** Begin Given information **
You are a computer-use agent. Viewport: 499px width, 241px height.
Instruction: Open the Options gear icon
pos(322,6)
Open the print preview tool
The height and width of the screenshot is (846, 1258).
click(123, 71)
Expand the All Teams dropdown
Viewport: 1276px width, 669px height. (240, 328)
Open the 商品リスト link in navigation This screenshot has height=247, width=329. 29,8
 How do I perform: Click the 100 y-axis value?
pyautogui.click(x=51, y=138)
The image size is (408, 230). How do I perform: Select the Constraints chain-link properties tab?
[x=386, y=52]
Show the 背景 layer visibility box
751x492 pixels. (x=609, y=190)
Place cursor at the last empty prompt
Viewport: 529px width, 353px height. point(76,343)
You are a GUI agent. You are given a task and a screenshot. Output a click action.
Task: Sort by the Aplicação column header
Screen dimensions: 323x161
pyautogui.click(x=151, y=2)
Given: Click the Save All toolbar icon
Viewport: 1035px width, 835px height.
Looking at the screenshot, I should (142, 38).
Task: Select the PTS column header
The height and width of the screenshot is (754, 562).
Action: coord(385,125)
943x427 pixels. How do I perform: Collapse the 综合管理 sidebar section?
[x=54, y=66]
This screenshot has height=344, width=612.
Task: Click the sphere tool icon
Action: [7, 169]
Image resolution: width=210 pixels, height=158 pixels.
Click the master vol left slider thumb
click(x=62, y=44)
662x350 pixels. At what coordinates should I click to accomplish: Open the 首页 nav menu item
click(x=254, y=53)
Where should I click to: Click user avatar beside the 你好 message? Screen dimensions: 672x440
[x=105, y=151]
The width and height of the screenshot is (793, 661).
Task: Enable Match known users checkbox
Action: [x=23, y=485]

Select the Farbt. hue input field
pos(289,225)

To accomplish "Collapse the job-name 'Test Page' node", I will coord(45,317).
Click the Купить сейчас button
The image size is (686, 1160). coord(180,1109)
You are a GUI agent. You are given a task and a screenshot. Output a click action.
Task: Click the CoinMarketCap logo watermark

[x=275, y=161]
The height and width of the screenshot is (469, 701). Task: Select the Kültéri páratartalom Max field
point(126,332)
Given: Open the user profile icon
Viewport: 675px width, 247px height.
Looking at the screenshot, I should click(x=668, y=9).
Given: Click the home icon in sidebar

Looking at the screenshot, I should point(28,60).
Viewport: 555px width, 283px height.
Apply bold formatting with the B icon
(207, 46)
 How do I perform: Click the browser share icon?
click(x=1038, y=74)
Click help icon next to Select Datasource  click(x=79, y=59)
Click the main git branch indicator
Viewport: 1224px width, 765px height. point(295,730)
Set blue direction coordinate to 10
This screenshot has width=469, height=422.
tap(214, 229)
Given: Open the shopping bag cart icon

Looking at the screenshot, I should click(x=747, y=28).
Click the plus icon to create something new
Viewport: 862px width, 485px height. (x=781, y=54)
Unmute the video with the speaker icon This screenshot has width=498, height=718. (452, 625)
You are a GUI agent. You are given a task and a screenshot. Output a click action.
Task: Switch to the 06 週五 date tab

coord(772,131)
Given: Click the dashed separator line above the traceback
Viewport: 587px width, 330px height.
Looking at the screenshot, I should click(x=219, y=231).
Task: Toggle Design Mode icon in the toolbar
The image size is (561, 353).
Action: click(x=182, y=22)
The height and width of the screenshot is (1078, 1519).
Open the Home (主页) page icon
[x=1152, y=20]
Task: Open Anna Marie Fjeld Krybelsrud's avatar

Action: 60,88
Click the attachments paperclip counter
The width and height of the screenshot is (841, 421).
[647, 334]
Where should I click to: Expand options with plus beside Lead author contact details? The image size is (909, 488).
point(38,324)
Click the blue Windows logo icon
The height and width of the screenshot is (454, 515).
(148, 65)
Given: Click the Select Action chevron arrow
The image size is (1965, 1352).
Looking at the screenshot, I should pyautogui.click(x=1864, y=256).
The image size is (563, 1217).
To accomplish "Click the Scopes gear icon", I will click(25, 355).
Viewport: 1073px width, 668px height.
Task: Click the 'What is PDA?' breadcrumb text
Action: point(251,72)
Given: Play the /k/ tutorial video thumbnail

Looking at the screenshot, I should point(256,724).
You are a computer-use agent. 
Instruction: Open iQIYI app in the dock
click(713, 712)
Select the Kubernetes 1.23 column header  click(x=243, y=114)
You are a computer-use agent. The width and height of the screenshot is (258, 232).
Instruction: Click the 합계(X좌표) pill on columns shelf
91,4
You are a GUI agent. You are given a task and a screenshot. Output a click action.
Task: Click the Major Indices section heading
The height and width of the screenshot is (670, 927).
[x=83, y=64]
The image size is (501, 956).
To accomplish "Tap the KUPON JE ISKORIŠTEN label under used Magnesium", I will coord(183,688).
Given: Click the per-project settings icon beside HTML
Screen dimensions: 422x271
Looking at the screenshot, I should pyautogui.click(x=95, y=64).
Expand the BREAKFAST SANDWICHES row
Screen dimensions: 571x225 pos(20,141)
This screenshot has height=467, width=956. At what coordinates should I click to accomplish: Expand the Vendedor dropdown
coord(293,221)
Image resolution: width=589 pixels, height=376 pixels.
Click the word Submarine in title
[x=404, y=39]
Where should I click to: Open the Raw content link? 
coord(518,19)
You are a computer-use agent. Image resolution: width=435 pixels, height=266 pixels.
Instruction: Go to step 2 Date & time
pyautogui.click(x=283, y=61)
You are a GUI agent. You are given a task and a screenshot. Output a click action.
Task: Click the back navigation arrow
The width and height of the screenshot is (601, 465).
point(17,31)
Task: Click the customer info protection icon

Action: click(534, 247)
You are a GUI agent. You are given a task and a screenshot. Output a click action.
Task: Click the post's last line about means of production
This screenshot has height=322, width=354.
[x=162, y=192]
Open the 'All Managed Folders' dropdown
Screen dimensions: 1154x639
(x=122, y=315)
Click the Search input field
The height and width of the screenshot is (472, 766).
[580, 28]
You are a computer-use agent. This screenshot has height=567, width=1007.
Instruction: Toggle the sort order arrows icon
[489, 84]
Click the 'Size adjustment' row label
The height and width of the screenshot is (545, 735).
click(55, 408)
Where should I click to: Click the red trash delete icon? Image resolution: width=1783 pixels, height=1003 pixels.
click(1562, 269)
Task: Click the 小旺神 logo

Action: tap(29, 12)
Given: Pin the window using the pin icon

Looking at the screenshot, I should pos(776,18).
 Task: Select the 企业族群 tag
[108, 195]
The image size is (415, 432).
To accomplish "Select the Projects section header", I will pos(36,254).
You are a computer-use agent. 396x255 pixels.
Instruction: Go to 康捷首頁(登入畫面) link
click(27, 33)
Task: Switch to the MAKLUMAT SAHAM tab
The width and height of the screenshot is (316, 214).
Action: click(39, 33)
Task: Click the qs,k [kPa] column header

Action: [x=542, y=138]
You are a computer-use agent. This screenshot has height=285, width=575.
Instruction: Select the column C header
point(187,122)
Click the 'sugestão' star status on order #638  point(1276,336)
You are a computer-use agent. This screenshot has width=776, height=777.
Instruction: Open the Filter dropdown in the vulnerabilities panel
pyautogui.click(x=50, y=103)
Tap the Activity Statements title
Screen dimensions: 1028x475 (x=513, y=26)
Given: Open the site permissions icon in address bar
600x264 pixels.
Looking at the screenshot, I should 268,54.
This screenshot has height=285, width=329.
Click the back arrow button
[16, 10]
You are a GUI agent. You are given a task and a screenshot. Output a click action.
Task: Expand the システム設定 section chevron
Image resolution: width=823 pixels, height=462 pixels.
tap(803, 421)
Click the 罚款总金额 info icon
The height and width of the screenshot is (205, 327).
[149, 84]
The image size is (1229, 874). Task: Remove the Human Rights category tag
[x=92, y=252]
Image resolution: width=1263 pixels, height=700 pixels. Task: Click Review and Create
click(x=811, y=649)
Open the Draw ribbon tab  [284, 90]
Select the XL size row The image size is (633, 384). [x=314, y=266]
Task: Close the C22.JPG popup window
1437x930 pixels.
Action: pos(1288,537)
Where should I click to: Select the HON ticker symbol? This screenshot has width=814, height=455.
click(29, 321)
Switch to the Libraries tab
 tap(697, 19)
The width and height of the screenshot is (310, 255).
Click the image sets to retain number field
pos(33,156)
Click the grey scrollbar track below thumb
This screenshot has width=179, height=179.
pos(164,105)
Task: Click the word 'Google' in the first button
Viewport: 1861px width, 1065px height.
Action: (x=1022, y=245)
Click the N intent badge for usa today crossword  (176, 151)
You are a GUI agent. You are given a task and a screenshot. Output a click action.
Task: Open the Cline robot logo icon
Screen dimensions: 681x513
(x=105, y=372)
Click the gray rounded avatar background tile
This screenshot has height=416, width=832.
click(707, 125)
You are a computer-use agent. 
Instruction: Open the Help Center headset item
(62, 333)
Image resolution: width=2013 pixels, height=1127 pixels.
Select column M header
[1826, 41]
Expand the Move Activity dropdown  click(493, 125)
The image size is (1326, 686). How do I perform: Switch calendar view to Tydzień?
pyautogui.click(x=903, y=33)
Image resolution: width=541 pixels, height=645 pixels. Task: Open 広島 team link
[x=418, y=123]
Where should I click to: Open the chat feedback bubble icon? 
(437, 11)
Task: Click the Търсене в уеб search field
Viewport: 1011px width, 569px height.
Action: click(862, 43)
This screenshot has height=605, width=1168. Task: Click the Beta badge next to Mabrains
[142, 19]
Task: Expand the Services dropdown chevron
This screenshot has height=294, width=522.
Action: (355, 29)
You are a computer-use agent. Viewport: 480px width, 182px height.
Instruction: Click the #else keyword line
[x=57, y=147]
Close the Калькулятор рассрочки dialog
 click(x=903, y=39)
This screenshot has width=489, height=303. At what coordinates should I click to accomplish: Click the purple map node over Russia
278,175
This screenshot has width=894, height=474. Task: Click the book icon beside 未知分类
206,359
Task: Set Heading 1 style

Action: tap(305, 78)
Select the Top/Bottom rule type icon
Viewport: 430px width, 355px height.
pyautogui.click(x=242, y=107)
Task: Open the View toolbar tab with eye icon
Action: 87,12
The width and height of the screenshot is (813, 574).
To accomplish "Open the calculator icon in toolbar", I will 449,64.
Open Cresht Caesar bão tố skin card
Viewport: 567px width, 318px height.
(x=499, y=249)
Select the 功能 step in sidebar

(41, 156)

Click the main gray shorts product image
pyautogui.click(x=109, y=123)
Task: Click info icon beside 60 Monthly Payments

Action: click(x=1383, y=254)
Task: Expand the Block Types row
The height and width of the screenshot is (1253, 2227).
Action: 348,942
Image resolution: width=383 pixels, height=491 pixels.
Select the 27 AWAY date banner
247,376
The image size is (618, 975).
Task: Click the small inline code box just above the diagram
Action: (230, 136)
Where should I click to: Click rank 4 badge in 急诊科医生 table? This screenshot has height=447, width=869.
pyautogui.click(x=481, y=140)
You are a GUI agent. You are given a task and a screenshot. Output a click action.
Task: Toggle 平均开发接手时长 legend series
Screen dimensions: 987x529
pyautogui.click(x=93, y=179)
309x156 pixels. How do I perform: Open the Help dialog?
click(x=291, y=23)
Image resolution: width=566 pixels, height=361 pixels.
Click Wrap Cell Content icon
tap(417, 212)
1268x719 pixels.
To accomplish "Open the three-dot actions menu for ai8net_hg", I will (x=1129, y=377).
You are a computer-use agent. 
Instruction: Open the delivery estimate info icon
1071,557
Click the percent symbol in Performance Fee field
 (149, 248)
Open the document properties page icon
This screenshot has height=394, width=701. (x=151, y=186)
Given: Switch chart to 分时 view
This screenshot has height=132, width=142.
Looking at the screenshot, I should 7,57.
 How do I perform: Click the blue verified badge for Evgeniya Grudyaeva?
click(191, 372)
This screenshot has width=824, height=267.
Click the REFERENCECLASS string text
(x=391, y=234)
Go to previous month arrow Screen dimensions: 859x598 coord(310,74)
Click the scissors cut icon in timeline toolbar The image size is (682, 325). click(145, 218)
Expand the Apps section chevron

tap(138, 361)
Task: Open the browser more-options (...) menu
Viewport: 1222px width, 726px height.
** End Given information **
Short exercise
Copy out every line of the rows above, unchanged, beginning with the line containing "Task: Click the qs,k [kPa] column header" and ending with the line containing "[x=92, y=252]", both included.

Solved problem
Task: Click the qs,k [kPa] column header

Action: [x=542, y=138]
You are a computer-use agent. This screenshot has height=285, width=575.
Instruction: Select the column C header
point(187,122)
Click the 'sugestão' star status on order #638  point(1276,336)
You are a computer-use agent. This screenshot has width=776, height=777.
Instruction: Open the Filter dropdown in the vulnerabilities panel
pyautogui.click(x=50, y=103)
Tap the Activity Statements title
Screen dimensions: 1028x475 (x=513, y=26)
Given: Open the site permissions icon in address bar
600x264 pixels.
Looking at the screenshot, I should 268,54.
This screenshot has height=285, width=329.
Click the back arrow button
[16, 10]
You are a GUI agent. You are given a task and a screenshot. Output a click action.
Task: Expand the システム設定 section chevron
Image resolution: width=823 pixels, height=462 pixels.
tap(803, 421)
Click the 罚款总金额 info icon
The height and width of the screenshot is (205, 327).
[149, 84]
The image size is (1229, 874). Task: Remove the Human Rights category tag
[x=92, y=252]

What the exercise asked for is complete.